DATA FOR THIS EXERCISE start
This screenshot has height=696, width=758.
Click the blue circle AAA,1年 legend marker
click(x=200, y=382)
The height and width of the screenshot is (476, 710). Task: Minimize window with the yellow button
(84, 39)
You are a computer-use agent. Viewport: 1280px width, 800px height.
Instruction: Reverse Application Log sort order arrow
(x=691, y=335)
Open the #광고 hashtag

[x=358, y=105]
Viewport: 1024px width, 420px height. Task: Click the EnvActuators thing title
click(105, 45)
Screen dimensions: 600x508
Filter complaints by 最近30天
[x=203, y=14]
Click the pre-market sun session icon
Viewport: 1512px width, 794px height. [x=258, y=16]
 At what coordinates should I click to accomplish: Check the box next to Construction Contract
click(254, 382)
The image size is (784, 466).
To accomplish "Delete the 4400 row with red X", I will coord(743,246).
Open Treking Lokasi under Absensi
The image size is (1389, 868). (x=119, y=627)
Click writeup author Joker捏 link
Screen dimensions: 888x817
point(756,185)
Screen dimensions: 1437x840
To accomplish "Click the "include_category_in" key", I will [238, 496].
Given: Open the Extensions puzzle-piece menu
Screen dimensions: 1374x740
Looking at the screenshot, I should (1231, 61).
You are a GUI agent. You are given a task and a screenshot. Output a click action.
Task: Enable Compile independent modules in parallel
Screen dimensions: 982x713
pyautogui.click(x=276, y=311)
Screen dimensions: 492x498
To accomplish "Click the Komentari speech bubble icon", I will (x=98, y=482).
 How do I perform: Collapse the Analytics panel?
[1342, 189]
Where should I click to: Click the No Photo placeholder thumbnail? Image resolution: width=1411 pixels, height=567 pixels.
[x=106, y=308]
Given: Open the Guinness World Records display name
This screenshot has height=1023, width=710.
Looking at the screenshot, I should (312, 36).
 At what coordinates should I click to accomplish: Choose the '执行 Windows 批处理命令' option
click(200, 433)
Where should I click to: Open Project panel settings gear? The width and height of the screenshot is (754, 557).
DATA FOR THIS EXERCISE end
THE EXERCISE: Reproduce every row above word for word.

FINAL RESULT:
This screenshot has height=696, width=758.
Click the blue circle AAA,1年 legend marker
click(x=200, y=382)
The height and width of the screenshot is (476, 710). Task: Minimize window with the yellow button
(84, 39)
You are a computer-use agent. Viewport: 1280px width, 800px height.
Instruction: Reverse Application Log sort order arrow
(x=691, y=335)
Open the #광고 hashtag

[x=358, y=105]
Viewport: 1024px width, 420px height. Task: Click the EnvActuators thing title
click(105, 45)
Screen dimensions: 600x508
Filter complaints by 最近30天
[x=203, y=14]
Click the pre-market sun session icon
Viewport: 1512px width, 794px height. [x=258, y=16]
 At what coordinates should I click to accomplish: Check the box next to Construction Contract
click(254, 382)
The image size is (784, 466).
To accomplish "Delete the 4400 row with red X", I will coord(743,246).
Open Treking Lokasi under Absensi
The image size is (1389, 868). (x=119, y=627)
Click writeup author Joker捏 link
Screen dimensions: 888x817
point(756,185)
Screen dimensions: 1437x840
To accomplish "Click the "include_category_in" key", I will [238, 496].
Given: Open the Extensions puzzle-piece menu
Screen dimensions: 1374x740
Looking at the screenshot, I should (1231, 61).
You are a GUI agent. You are given a task and a screenshot. Output a click action.
Task: Enable Compile independent modules in parallel
Screen dimensions: 982x713
pyautogui.click(x=276, y=311)
Screen dimensions: 492x498
To accomplish "Click the Komentari speech bubble icon", I will (x=98, y=482).
 How do I perform: Collapse the Analytics panel?
[1342, 189]
Where should I click to: Click the No Photo placeholder thumbnail? Image resolution: width=1411 pixels, height=567 pixels.
[x=106, y=308]
Given: Open the Guinness World Records display name
This screenshot has height=1023, width=710.
Looking at the screenshot, I should (312, 36).
 At what coordinates should I click to accomplish: Choose the '执行 Windows 批处理命令' option
click(200, 433)
Where should I click to: Open Project panel settings gear? The width and height of the screenshot is (754, 557).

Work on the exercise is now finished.